• [Text under study]:
Content starts
By Cauchy's theorem, $G$ has an element of order $11$, let $Q$ be the subgroup generated by this element. Hence $|Q|=11$. Observe that $Q$ has to be normal. For if $Q^*$ is a conjugate of $Q$ and $Q \neq Q^*$, then $Q \cap Q^*=1$, since $11$ is prime. But then $|QQ^*|=\frac{|Q||Q^*|}{|Q \cap Q^*|}=11^2 \gt |G|$, which is absurd.

Since $Q$ is abelian, we have $Q \subseteq C_G(Q) \subseteq N_G(Q)=G$. But $|G|=3 \cdot 11$, so $|G:C_G(Q)|$ equals $1$ or $3$. In the latter case, we have $Q=C_G(Q)$, and we apply the $N/C$ theorem: $G/Q$ embeds homomorphically in $Aut(Q) \cong C_{10}$. However, this obstructs $3$ not dividing $10$.

We conclude that $G=C_G(Q)$, which is equivalent to $Q \subseteq Z(G)$, the center of $G$.
Finally, again by Cauchy's theorem we can find a subgroup $P$ of order $3$. But then $|PQ|=\frac{|P||Q|}{|P \cap Q|}=33$, so $G=PQ$, and since $Q$ is central, $P$ is certainly normal in $G$.We now have $G=PQ$, $P$ and $Q$ are both normal, and $P \cap Q=1$. It follows that $G \cong P \times Q$ and we are done.
Content ends
• [Dataset extract]:
Content starts
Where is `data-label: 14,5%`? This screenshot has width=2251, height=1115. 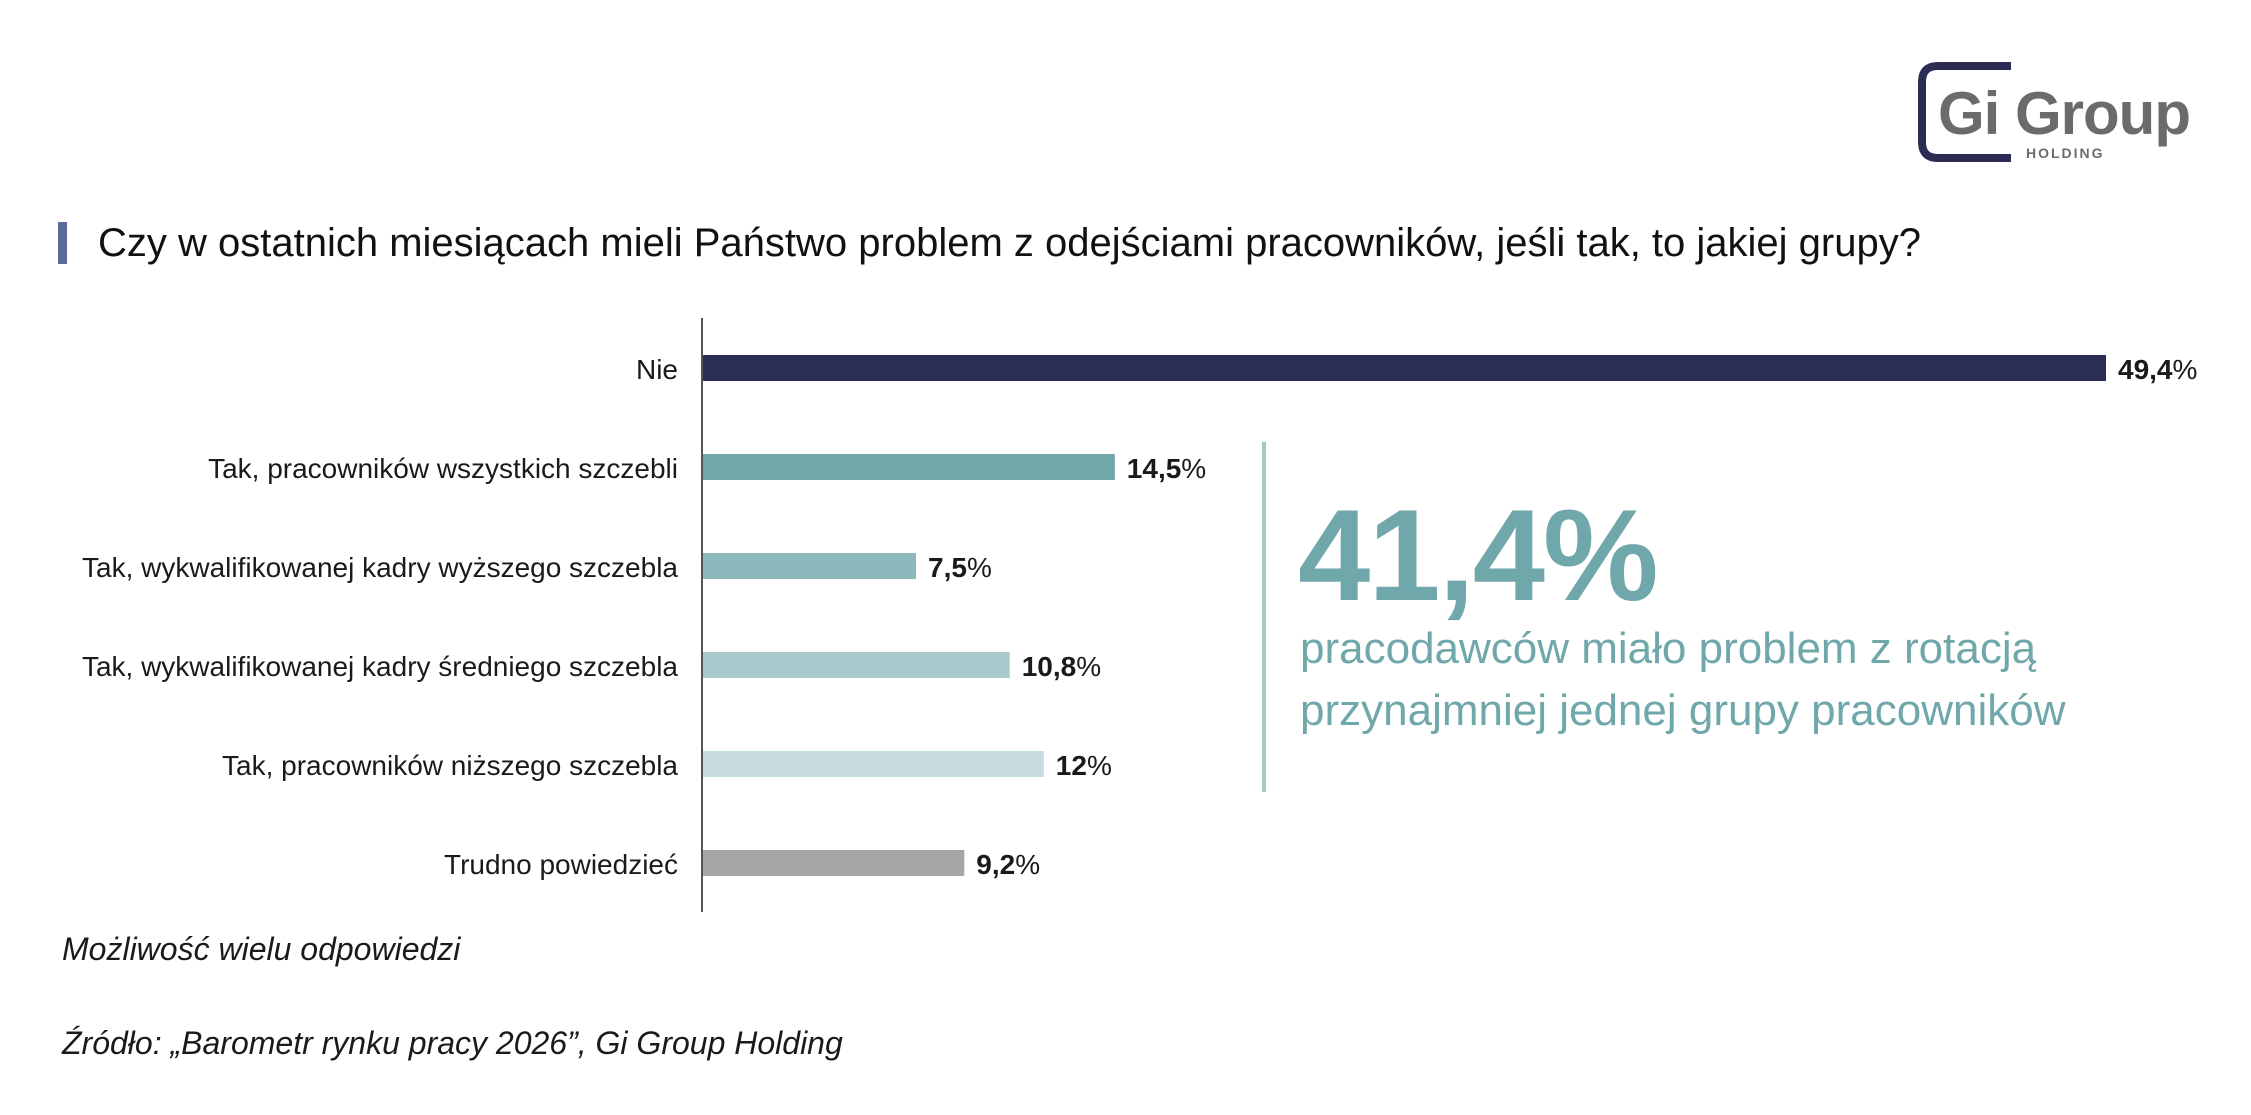 data-label: 14,5% is located at coordinates (1166, 468).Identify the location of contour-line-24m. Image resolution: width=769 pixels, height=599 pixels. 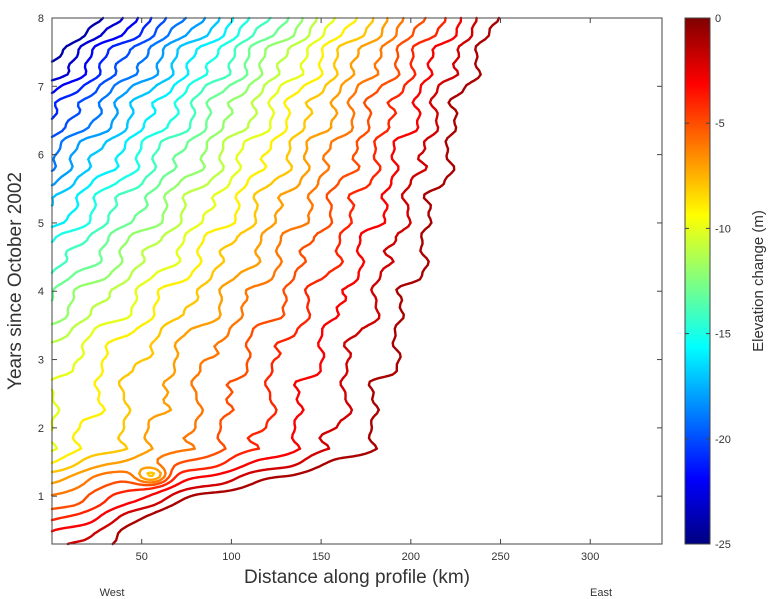
(78, 40).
Content ends
• [Exercise instructions]:
[A] Determine whether each of the following statements agrees with the proof. (i) The proof obtains the subgroup $Q$ from an element of order $11$ supplied by Cauchy's theorem. (ii) The proof states that $Aut(Q)$ is isomorphic to a cyclic group of order $11$. (iii) The proof concludes that $Q$ lies in the center of $G$. For each statement, answer yes or no and quote the words of the proof that decide it.
[B] Name every subgroup that the proof introduces under its own single-letter symbol, with or without a mark, other than $G$ itself.
[C] Transcribe the part of the proof from "Since $Q$ is abelian, we" to "we are done.".

• [Responses to the tasks]:
[A]
(i) Yes: "By Cauchy's theorem, $G$ has an element of order $11$, let $Q$ be the subgroup generated by this element."
(ii) No: "$G/Q$ embeds homomorphically in $Aut(Q) \cong C_{10}$."
(iii) Yes: "We conclude that $G=C_G(Q)$, which is equivalent to $Q \subseteq Z(G)$, the center of $G$."

[B] $Q$, $Q^*$, $P$

[C]
Since $Q$ is abelian, we have $Q \subseteq C_G(Q) \subseteq N_G(Q)=G$. But $|G|=3 \cdot 11$, so $|G:C_G(Q)|$ equals $1$ or $3$. In the latter case, we have $Q=C_G(Q)$, and we apply the $N/C$ theorem: $G/Q$ embeds homomorphically in $Aut(Q) \cong C_{10}$. However, this obstructs $3$ not dividing $10$.

We conclude that $G=C_G(Q)$, which is equivalent to $Q \subseteq Z(G)$, the center of $G$.
Finally, again by Cauchy's theorem we can find a subgroup $P$ of order $3$. But then $|PQ|=\frac{|P||Q|}{|P \cap Q|}=33$, so $G=PQ$, and since $Q$ is central, $P$ is certainly normal in $G$.We now have $G=PQ$, $P$ and $Q$ are both normal, and $P \cap Q=1$. It follows that $G \cong P \times Q$ and we are done.